Primeiro, uma cabeçada. Depois, um chute cruzado sem perigo de canhota. Na terceira vez, agiu à melhor maneira: desvencilhando-se, encontrando o espaço na hora certa, dando um toque, aos 35 minutos. Esse é o artilheiro da Libertadores, um argentino que fez explodir o Maracanã e calou milhares de compatriotas presentes no estádio.

A bola veio de outros jogadores que nunca se esconderam da responsabilidade. Após tabelar com Arias, Keno presenteou o artilheiro com uma assistência açucarada. Mas o Fluminense tem suas falhas, e jogadores que não atuaram à altura do esperado na decisão, como Ganso e Marcelo, que seriam substituídos no final do segundo tempo. A opção por Martinelli, no lugar de John Kennedy, também deixou o time mais preso.

Com a vantagem em mãos e uma torcida dominante no estádio, tudo parecia a favor do tricolor. Ainda havia outro componente. Na fase mata-mata desta edição da Libertadores, o Boca não havia saído atrás no placar. Como será que a equipe portenha, inferior tecnicamente e com um jogo mais defensivo, reagiria à nova situação.

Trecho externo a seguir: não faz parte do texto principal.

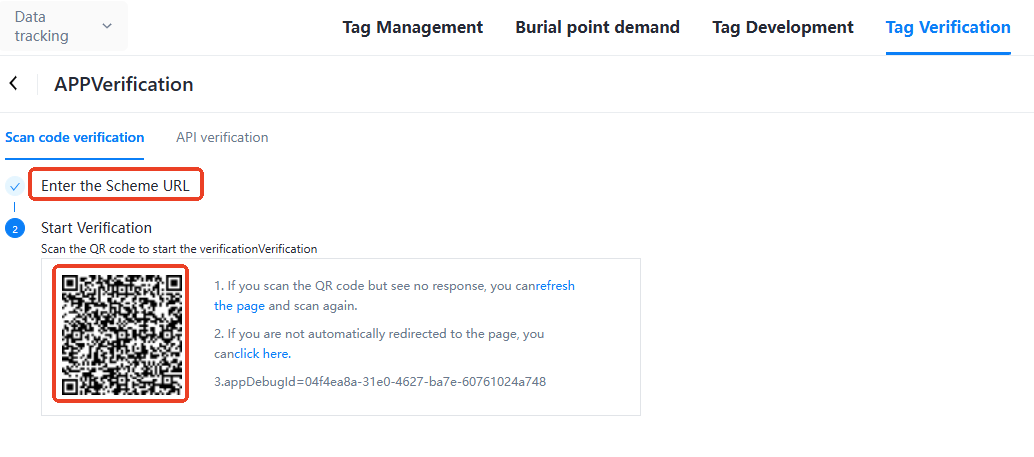Click the step 2 number circle
Viewport: 1034px width, 457px height.
point(14,229)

Pois bem. Nunca se pode duvidar de um gigante sul-americano, que buscava seu sétimo título de Libertadores para se igualar ao também argentino Independiente como maiores vencedores da América.

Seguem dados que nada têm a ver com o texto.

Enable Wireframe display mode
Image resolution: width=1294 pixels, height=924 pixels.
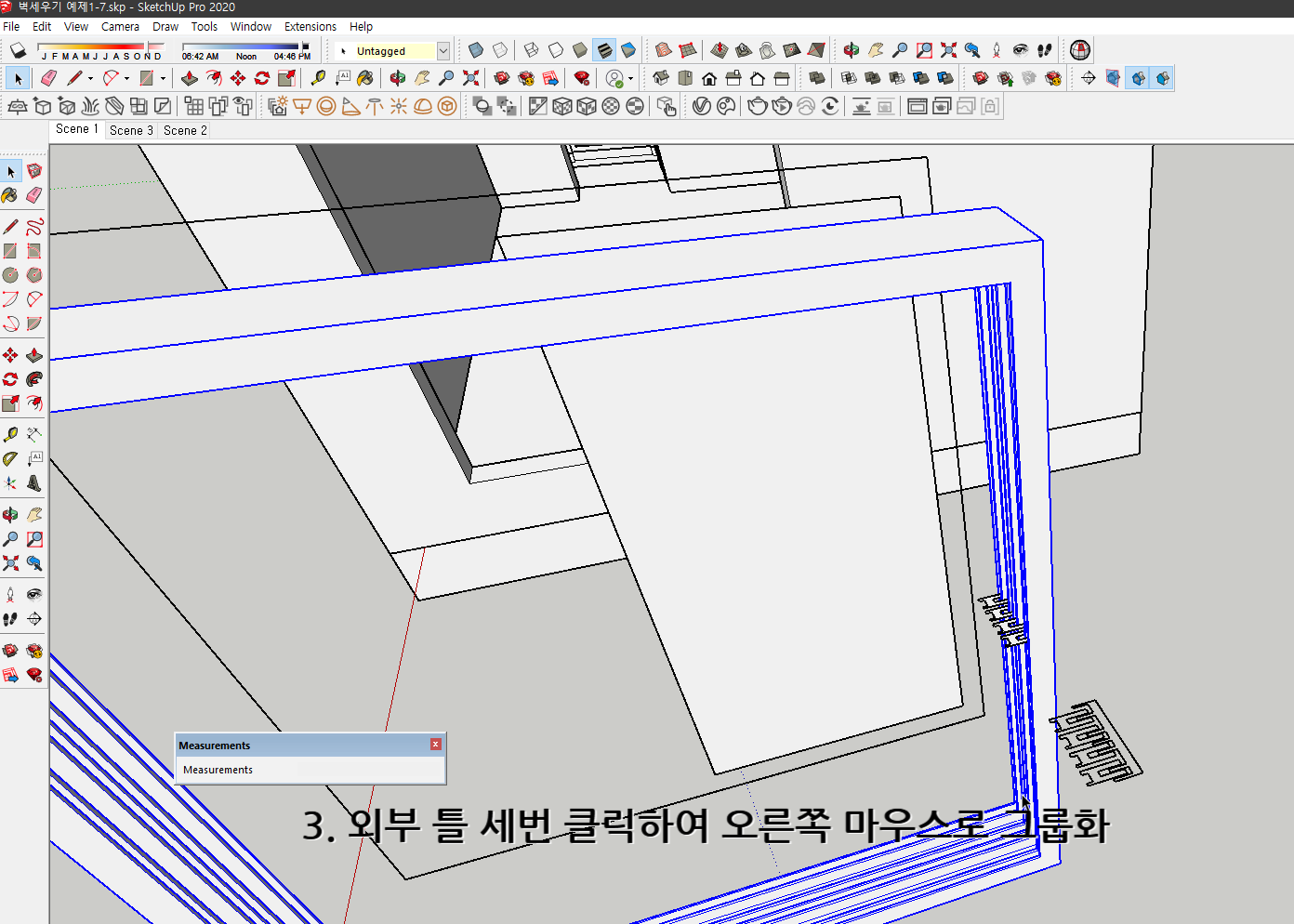point(530,49)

Também não se pode duvidar de uma instituição que sabe atuar sob o nervosismo – e catimbar, e muito, quando preciso. Algo que estava latente a cada minuto que se passava do segundo tempo. A tensão do título próximo crescia dentro de campo e também era sentida nas arquibancadas por parte dos titulares. Desta vez, não podia dar errado.

Mas o Boca não estava preocupado com a dor tricolor que perdura há 15 anos. Na crescente batalha de torcidas de lado a lado, a equipe emergiu junto. Num jogo bem mais franco que o do primeiro tempo, Advíncula recebeu de Medina pela direita, em erro de marcação de Marcelo, cortou e desferiu uma chutaço no canto direito de Fábio. Agora, era a vez de um peruano, artilheiro do time na competição, fazer o setor Norte tremer e os brasileiros se calarem aos 26 minutos.

Jogo aberto. A vitória poderia ter saído para qualquer um dos times no tempo normal. Diniz, em uma das suas especialidades, deu nova cara ao tricolor. Colocou velocidade com John Kennedy e Diogo Barbosa, que quase marcou no último lance da partida. Mas o Maracanã com quase 70 mil pessoas queria que a emoção durasse mais tempo.

Meia hora a mais, com dois times modificados. Praticamente um novo jogo. Porém, mas mesmas intenções. O Fluminense buscaria o gol sempre. O fantasma dos pênaltis na final de 2008 contra a a LDU, presente no semblante de cada tricolor nas arquibancadas, não podia assombrar novamente. Ao Boca, isso não era motivo de susto. Romero pegou seis pênaltis nas fases de mata-mata, todas vencidas desta forma pelos argentinos até chegar à decisão.

A ousadia de Diniz, que preferiu iniciar a partida de maneira mais segura com Martinelli, foi recompensada. Um técnico que sabe ler o jogo e viu seus dois homens de confiança abaixo do esperado. Ganso e Marcelo saíram para dar lugar aos dois nomes que mudariam a história do tricolor. Diogo Barbosa lançou Keno, que ajeitou para John Kennedy bater de primeira. A segunda explosão tricolor no Maracanã, agora na prorrogação.

Mas esse título sonhado também teria de ser suado. Quando o momento da festa parecia nas mãos, Kennedy recebeu o segundo amarelo por causa da efusiva comemoração com a torcida no setor Sul. Um susto, logo aliviado com a expulsão de Fabra por tapa no rosto de Fábio. Poderia ter sido até mais tranquilo, mas bola de Guga caprichosamente ficou na trave já no fim do segundo tempo da prorrogação. Como os tricolores cantam desde 2009, esse é um time de guerreiros. E agora de campeões da Libertadores.